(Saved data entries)
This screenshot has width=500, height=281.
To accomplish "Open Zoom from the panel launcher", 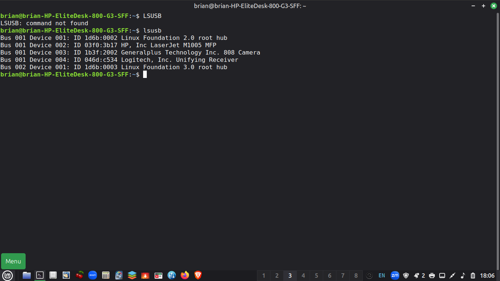I will [93, 275].
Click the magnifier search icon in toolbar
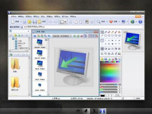The width and height of the screenshot is (152, 114). [x=98, y=22]
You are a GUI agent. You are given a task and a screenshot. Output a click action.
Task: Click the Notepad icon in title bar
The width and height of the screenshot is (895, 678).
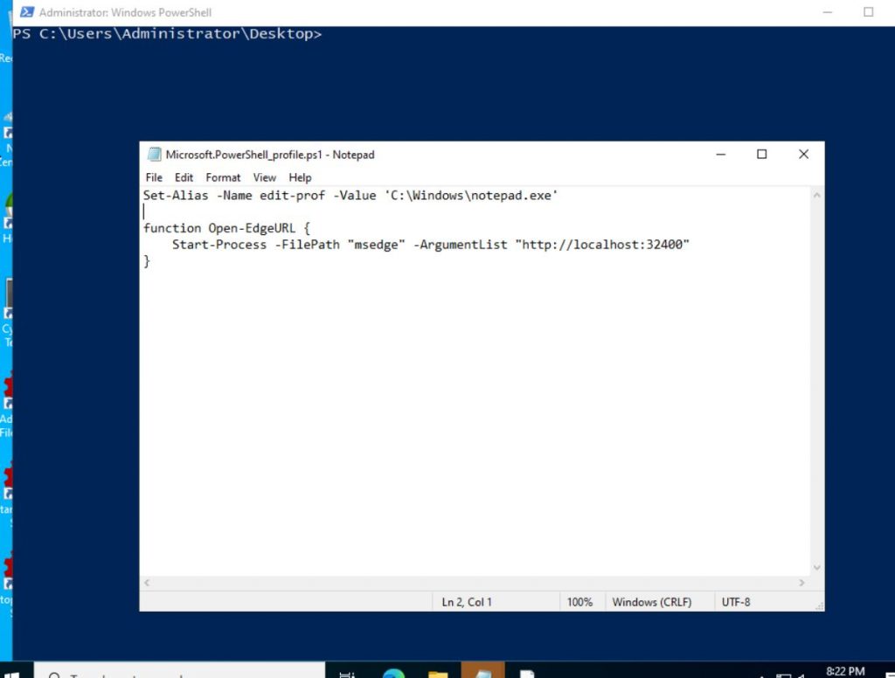click(155, 155)
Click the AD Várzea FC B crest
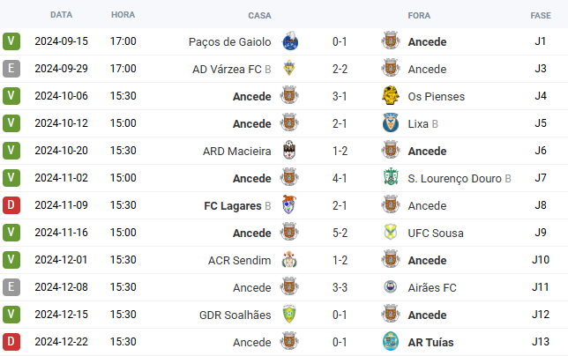 click(289, 69)
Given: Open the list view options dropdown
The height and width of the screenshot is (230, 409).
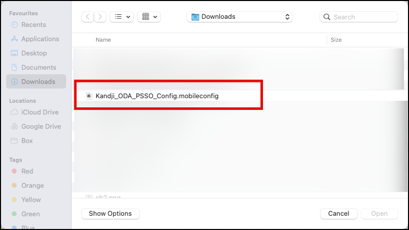Looking at the screenshot, I should click(x=122, y=17).
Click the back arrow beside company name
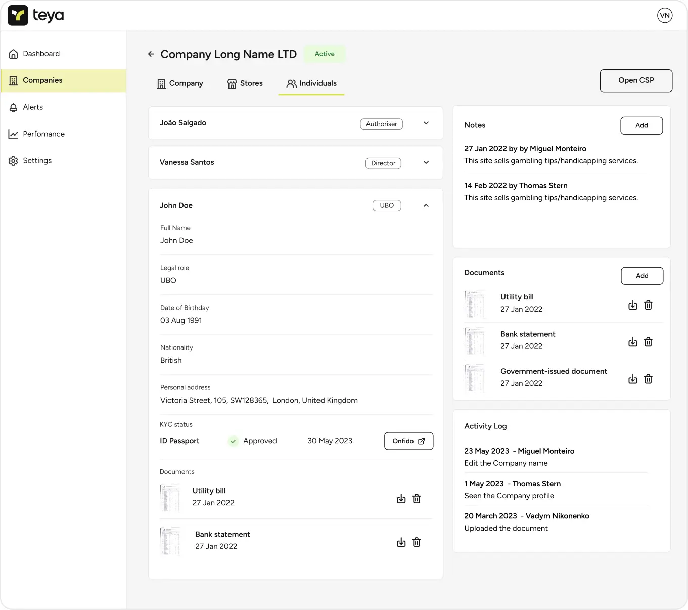The height and width of the screenshot is (610, 688). pos(151,54)
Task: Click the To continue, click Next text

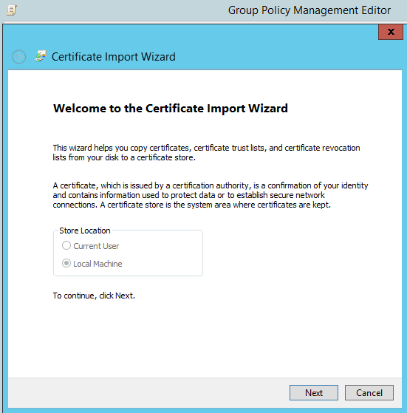Action: tap(94, 296)
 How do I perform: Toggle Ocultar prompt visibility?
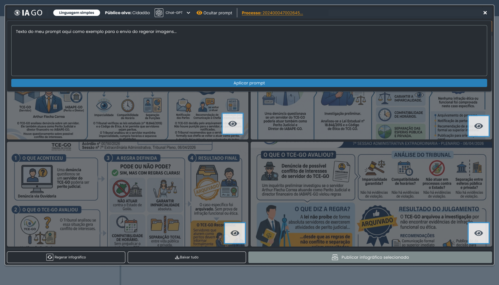pyautogui.click(x=214, y=13)
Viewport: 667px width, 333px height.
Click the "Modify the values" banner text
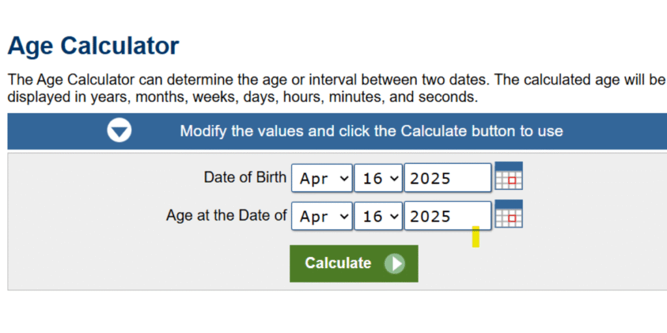[x=371, y=131]
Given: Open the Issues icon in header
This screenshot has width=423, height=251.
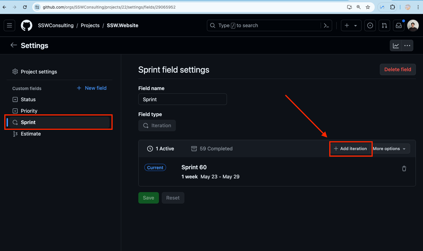Looking at the screenshot, I should click(370, 25).
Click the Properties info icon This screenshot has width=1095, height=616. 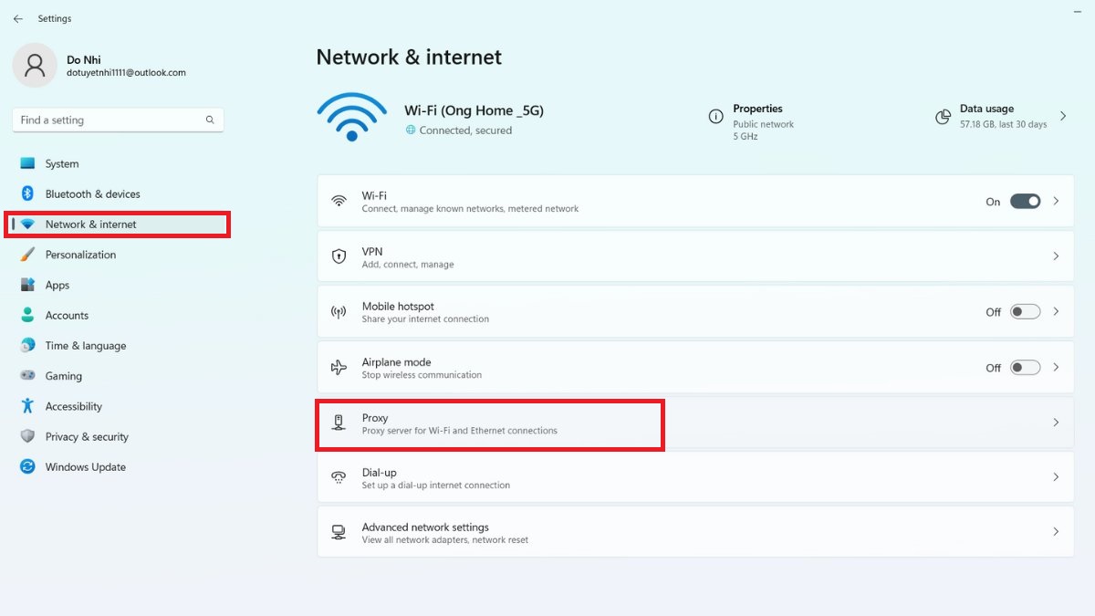pyautogui.click(x=716, y=117)
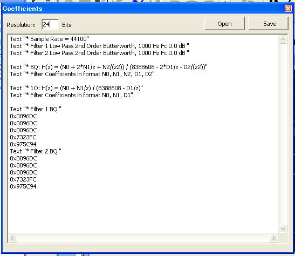Click the "Filter 1 BQ" header line
The image size is (295, 256).
pyautogui.click(x=36, y=109)
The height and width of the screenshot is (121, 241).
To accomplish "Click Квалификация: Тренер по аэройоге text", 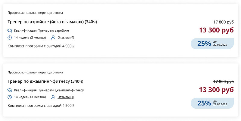I will click(42, 31).
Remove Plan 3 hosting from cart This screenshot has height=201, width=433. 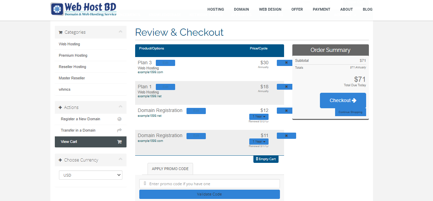pyautogui.click(x=286, y=63)
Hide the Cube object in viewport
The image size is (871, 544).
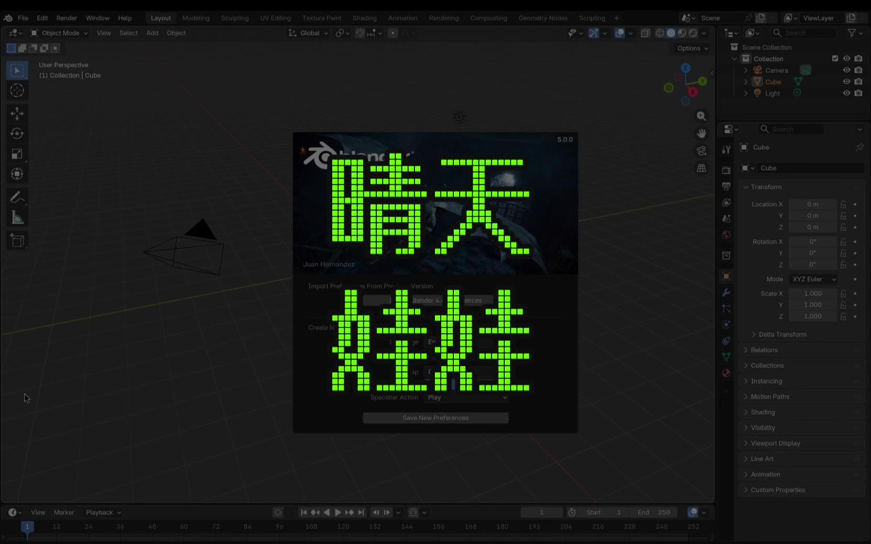coord(846,82)
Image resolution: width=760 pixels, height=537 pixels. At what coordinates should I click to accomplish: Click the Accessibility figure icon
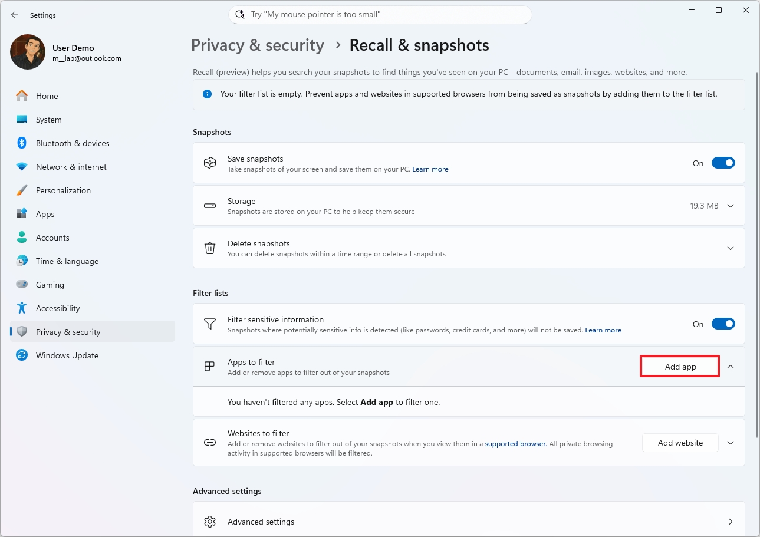(22, 308)
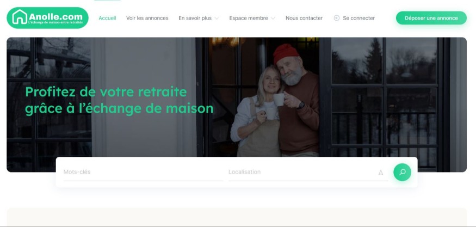
Task: Expand the chevron next to En savoir plus
Action: 217,19
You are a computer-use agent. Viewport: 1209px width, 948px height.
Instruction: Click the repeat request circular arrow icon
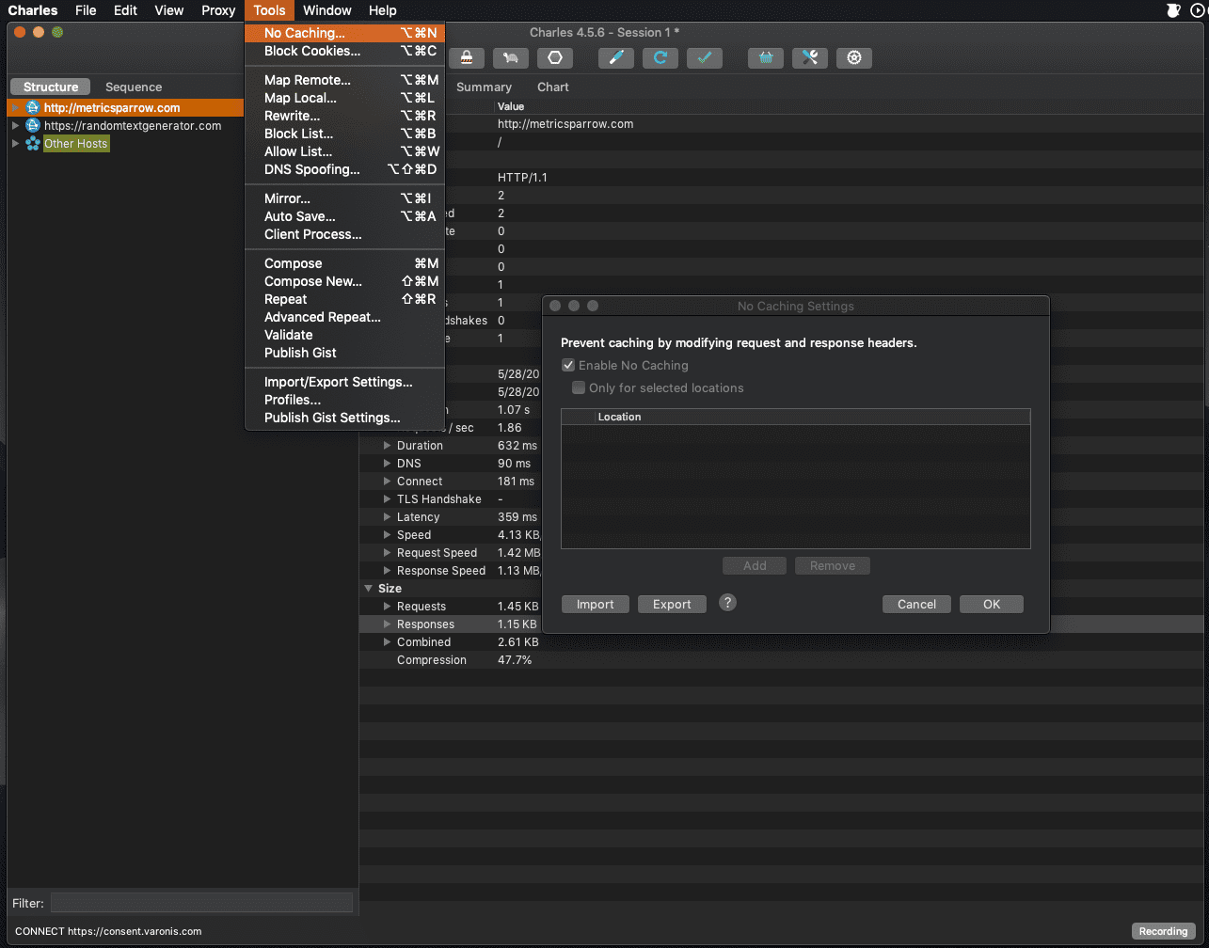660,58
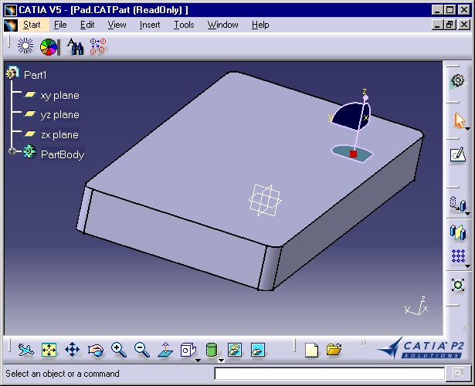Click the Fit All In icon

click(x=49, y=350)
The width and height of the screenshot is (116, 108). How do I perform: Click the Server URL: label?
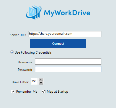click(x=18, y=35)
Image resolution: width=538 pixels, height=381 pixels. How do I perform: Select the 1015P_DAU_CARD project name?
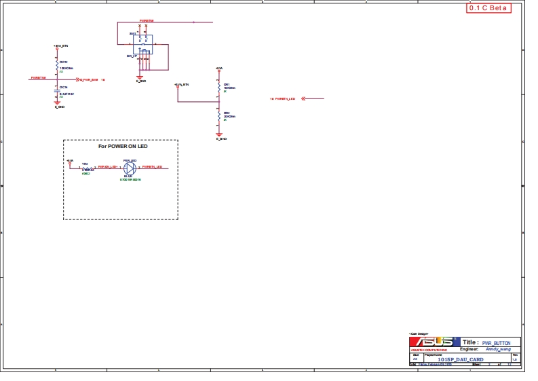461,359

**Goal of the exercise:** What is needed is the number of lines in the data that hold the word "agent", and nothing more.

**Solution:** 2